Tolak ukur ataupun Barometernya bukan lagi Kinerja tapi furenya lebih mengarah kepada Perasaan dengan dalih peradaban budaya Ketimuran yang mengedepankan Perasaan Tidak Enak, Rekruitment Pejabat bisa saja berasal dari Team Sukses dan/atau yang memiliki kemampuan menjilat seakan – akan orang yang paling berjasa dalam menjadikan Calon Kepala Daerah menjadi Penguasa Defenitive dan diharapkan Kekuaasaannya akan Kekal Abadi, agar tetap bisa hidup enak dan terhormat sebagai penjilat, atau mungkin saja sebagai balas jasa yang diberikan oleh sang Penguasa itu sendiri, semacam penerapan paham Destructive of Cult atau ringkasnya sebagai tindakan Penkultusan Kekuasaan.

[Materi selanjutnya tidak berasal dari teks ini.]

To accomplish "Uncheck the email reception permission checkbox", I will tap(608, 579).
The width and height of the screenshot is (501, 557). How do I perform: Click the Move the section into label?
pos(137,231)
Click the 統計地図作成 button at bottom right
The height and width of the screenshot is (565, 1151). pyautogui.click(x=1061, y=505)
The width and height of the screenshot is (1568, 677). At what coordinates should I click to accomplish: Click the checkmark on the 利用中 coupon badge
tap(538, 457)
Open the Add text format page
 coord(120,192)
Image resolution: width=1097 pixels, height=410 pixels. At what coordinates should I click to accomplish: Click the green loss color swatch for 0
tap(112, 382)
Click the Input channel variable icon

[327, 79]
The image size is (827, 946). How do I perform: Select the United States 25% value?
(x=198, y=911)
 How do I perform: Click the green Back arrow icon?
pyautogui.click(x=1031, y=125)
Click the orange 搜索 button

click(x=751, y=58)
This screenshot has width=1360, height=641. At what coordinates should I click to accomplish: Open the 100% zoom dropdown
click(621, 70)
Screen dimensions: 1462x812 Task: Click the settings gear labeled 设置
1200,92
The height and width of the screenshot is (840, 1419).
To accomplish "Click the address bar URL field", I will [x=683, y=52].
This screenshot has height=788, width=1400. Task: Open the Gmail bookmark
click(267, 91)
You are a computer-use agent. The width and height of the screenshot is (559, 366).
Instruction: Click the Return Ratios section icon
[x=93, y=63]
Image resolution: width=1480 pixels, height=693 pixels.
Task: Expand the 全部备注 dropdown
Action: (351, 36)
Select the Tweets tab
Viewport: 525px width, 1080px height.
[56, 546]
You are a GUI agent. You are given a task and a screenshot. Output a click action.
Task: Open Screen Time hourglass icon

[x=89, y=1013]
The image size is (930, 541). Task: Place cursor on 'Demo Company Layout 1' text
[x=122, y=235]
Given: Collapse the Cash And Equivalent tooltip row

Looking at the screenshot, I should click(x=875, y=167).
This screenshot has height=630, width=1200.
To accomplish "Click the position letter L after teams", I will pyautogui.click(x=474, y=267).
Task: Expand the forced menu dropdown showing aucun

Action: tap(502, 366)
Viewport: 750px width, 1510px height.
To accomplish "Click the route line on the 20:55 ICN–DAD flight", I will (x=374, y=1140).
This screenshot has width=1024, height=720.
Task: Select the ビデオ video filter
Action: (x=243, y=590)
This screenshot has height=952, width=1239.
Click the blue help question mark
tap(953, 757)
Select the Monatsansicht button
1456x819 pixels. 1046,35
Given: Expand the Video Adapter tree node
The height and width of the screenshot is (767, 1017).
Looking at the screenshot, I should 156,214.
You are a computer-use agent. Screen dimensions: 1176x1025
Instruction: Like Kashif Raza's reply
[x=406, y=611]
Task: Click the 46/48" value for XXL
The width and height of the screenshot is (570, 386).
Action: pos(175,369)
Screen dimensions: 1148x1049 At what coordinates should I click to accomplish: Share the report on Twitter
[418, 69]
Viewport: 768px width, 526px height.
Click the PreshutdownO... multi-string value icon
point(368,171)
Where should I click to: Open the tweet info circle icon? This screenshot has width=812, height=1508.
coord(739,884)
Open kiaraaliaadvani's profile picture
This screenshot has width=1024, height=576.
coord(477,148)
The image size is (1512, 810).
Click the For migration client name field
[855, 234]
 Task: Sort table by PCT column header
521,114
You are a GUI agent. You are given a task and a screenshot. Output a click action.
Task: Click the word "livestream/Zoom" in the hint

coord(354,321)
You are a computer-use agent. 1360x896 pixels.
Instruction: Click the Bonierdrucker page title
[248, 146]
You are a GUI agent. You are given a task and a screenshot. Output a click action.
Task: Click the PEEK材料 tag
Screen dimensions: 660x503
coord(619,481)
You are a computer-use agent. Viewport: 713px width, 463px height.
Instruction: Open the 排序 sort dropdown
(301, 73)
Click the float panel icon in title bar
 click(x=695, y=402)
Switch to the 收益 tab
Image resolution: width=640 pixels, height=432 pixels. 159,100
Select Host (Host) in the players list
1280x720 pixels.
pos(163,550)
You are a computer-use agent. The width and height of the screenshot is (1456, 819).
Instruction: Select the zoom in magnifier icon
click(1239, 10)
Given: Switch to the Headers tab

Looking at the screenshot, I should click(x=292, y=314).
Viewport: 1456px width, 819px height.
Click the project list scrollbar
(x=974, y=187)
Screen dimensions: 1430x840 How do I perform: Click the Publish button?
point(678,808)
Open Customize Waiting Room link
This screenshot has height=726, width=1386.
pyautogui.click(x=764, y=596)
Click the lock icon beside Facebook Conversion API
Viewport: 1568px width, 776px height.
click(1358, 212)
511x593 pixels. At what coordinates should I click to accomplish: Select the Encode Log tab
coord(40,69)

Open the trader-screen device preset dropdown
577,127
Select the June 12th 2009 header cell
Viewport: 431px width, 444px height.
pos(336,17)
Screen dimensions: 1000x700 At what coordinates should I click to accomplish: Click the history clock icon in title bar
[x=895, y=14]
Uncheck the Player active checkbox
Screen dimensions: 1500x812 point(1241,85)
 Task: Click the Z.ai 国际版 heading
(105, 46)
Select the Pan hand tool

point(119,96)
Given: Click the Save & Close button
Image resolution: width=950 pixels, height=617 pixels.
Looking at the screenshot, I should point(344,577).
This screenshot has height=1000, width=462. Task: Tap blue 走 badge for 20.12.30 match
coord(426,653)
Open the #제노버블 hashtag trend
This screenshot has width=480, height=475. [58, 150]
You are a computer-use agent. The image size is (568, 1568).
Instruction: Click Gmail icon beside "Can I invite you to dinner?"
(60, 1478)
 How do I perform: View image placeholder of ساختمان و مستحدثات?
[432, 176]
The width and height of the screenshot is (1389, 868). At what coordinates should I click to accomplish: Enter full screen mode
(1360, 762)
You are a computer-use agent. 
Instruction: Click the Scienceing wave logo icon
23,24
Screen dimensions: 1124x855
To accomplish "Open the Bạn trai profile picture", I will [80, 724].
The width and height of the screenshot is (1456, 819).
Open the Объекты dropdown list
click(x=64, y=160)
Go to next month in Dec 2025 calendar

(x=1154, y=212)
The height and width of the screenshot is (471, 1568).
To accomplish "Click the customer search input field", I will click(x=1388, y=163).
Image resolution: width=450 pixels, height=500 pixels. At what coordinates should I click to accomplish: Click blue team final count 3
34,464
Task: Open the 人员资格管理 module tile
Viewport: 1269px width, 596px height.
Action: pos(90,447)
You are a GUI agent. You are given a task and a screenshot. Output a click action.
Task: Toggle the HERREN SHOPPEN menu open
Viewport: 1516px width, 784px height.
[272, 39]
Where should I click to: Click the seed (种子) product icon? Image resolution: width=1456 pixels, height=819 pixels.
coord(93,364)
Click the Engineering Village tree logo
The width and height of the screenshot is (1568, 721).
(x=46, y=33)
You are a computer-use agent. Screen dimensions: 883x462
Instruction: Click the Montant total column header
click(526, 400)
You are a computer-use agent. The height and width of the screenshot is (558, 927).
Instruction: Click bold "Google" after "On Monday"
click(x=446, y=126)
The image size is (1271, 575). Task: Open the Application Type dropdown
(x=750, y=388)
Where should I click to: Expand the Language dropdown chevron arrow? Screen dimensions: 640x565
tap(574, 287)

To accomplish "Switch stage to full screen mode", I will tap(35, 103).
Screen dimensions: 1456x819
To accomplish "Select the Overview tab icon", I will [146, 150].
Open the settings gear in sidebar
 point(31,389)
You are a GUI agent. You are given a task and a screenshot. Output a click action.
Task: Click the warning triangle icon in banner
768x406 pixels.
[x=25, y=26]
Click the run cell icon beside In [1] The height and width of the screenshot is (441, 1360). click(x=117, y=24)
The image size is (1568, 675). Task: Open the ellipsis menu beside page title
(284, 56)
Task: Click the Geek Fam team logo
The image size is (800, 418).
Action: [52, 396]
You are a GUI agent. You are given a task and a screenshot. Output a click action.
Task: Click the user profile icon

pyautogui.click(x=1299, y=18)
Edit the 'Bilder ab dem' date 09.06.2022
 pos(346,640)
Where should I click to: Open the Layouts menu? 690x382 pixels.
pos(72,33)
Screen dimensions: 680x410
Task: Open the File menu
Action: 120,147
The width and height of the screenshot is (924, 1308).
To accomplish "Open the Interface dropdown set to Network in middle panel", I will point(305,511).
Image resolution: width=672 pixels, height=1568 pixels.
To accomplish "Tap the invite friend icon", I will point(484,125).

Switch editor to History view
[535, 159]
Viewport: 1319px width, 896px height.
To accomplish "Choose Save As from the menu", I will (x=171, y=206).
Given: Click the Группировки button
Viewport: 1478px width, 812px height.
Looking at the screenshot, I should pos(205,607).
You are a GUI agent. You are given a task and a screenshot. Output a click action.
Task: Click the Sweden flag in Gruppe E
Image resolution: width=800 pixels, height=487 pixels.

Suatu system yang memberikan kesan Pemerintah sudah tak jauh berbeda dengan Sindikat ataupun Cartel, dengan kebijakan yang akan yang bermuara pada pergeseran Asumsi dan Persefsi APBD bergeser menjadi Anggaran Penghasilan Barisan Dinasti, serta APBN akan memiliki makna terselubung dari penjabaran Akronim yang sebenarnya berlaku yaitu menjadi Anggaran Penambah Beban Negara, dengan menempatkan posisi seakan – akan Negara sengaja dimiskinkan.
Sepertinya fakta menyangkut tentang Dumisake selaras dengan pendapat yang dikemukakan oleh James Anderson yang memiliki pandangan: “Public Policy is a relative stable purposive course of action follow by actor or set actor in dealing with set a problem or matter of concern”, yang jika diterjemahkan secara bebas akan memiliki pengertian bahwa Kebijakan Publik adalah Tindakan – Tindakan yang terukur yang dilakukan oleh aparatur baik secara perseorangan maupun sekelompok aparatur yang diberi kewenangan membuat kebijakan untuk bisa mengatasi masalah – masalah yang ada di Masyarakat (Publict).
Menurut James Andersen tindakan – tindakan Pemerintah harus terukur dalam pengertian Pemerintah harus bisa memperhitungkan bahwa kebijkan yang dibuat itu operasional, bisa direalisasikan, bisa ditindak lanjuti yang sesuai dengan kemampuan yang ada di Pemerintah pada saat itu, kenyataannya banyak kebijakan – kebijakan dibuat ternyata terlalu idealis, terlalu mengada – ngada, mengawang – awang tidak menyentuh persoalan yang sebenarnya akibatnya kebijakan – kebijakan yang dibuat hanya bagus diatas kertas ketika direalisasikan menimbulkan kesan jauh panggang dari api.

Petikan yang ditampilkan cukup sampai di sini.